Mehr als die Hälfte der Deutschen treibt regelmäßig Sport. Ganz oben in der Hitliste der Sportarten: Radfahren, gefolgt von Schwimmen und Joggen. Alle drei gehören zu den "zyklischen Sportarten", die für "Neueinsteiger" besonders geeignet sind. Dr. Klaus-Michael Braumann, Professor für Sportmedizin an der Universität Hamburg, weiß, warum: "Die zyklischen Sportarten wirken sich positiv auf Stoffwechselgrößen aus. Der Fettstoffwechsel wird beeinflußt, die Insulinempfindlichkeit herabgesetzt, der Kohlenhydratstoffwechsel verbessert. Die Folgen: eine Halbierung des Herzinfarkt-Risikos, eine Abnahme des Blutdrucks und die Normalisierung eines krankhaft veränderten Cholesterinspiegels."

Dabei ist eine ärztliche Untersuchung vor dem Einstieg in das Trainingsprogramm ratsam, insbesondere im Alter von über 35 Jahren oder nach vorheriger Erkrankung. Zur Untersuchung gehöre ein Belastungs-EKG und eine gründliche Befragung, um je nach Leistungsstand ein individuelles Trainingsprogramm aufzustellen. "Eine intensive leistungsdiagnostische Untersuchung ist wichtig, weil alle Faustregeln zur Berechnung etwa der optimalen Herzfrequenz nur für etwa 30 Prozent aller Sportler zutreffen. Die anderen wären danach ständig überlastet oder unterfordert."

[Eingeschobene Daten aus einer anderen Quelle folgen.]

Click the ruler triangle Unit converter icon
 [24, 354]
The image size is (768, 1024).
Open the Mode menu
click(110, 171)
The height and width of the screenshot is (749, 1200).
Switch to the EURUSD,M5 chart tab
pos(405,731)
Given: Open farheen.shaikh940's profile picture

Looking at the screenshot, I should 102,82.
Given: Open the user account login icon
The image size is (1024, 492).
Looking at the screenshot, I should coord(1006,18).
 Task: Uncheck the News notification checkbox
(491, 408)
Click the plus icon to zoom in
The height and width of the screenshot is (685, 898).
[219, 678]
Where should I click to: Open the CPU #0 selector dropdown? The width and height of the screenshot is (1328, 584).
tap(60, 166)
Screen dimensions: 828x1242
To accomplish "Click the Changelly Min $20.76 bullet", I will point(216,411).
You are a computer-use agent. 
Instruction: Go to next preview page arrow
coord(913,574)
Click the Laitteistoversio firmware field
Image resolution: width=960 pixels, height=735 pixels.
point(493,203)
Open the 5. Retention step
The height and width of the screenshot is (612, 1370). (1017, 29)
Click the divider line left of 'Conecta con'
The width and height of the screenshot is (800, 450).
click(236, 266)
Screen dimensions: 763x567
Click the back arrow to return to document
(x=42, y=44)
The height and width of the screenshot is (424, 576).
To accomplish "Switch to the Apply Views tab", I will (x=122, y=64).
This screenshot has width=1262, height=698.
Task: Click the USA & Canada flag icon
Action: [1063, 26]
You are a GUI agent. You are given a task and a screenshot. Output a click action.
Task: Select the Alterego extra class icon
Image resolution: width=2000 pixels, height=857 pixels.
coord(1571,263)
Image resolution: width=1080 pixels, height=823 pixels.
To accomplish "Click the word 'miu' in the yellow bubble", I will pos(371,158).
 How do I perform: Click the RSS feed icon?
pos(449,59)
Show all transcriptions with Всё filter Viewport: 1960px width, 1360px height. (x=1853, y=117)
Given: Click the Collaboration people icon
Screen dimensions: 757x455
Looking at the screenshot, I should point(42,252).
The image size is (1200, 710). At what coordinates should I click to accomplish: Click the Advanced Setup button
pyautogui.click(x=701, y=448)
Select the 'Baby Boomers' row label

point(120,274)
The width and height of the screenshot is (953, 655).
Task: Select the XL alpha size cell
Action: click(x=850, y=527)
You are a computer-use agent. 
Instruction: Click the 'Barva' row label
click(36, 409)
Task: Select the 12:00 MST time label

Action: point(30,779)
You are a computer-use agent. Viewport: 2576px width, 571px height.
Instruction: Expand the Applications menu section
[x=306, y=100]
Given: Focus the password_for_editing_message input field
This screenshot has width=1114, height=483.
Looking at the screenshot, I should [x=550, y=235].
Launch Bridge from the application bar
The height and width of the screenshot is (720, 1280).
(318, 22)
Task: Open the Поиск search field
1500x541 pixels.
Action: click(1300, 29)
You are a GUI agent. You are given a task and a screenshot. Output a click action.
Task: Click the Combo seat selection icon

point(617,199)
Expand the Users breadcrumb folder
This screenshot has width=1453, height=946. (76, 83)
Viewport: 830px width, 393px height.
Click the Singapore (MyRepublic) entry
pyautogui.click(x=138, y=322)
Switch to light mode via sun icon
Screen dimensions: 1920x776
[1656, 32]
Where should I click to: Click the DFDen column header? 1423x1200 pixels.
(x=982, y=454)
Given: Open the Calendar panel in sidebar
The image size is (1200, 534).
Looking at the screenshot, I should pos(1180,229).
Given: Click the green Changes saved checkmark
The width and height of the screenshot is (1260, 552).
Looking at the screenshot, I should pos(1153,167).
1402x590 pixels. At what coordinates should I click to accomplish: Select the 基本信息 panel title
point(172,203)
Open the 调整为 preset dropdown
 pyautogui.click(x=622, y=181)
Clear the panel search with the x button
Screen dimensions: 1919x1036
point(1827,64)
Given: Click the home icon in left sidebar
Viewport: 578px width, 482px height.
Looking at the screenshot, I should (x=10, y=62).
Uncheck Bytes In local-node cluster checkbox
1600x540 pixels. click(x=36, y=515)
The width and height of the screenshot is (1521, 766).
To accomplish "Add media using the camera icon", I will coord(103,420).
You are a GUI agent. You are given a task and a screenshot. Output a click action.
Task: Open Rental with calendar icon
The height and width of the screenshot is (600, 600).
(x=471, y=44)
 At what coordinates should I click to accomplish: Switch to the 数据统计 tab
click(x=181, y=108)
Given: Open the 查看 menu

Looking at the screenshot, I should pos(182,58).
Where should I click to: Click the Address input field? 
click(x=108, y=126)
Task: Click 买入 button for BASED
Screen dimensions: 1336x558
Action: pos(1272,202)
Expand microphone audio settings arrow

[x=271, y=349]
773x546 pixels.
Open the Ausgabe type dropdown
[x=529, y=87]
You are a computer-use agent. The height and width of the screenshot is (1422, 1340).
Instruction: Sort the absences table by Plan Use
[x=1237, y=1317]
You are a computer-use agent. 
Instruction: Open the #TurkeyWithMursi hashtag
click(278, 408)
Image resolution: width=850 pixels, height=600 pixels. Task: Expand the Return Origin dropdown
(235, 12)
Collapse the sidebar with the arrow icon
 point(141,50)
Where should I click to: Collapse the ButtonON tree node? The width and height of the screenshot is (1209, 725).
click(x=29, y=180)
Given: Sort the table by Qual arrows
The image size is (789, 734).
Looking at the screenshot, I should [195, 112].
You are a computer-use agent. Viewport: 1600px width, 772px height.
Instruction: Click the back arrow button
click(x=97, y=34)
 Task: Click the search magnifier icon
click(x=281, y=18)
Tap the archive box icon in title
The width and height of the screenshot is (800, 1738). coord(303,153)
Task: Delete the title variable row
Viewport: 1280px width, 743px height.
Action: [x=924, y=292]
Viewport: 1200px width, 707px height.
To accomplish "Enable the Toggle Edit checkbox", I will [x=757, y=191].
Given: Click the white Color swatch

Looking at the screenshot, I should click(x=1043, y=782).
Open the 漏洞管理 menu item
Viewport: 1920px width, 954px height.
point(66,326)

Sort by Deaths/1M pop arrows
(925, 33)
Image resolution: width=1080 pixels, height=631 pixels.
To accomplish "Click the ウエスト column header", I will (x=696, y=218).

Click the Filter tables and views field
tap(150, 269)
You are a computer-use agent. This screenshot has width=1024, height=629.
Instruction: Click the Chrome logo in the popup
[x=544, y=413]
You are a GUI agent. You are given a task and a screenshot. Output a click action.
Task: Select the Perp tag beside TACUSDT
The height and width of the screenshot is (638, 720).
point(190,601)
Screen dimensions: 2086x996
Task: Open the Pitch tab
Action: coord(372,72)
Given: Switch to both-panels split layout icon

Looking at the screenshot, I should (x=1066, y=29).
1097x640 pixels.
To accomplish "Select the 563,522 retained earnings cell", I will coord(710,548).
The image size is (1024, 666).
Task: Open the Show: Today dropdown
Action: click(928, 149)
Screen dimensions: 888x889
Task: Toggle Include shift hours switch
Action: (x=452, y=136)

Grundsätzlich gilt: Erlaubt ist, was gefällt. Braumann: "Ich werde einem 80jährigen, der ein Leben lang Tennis gespielt hat, nicht abraten, weiter zu machen. Die persönliche Motivation muß das treibende Element bleiben, sonst droht ein frustriertes Abbrechen des Trainings."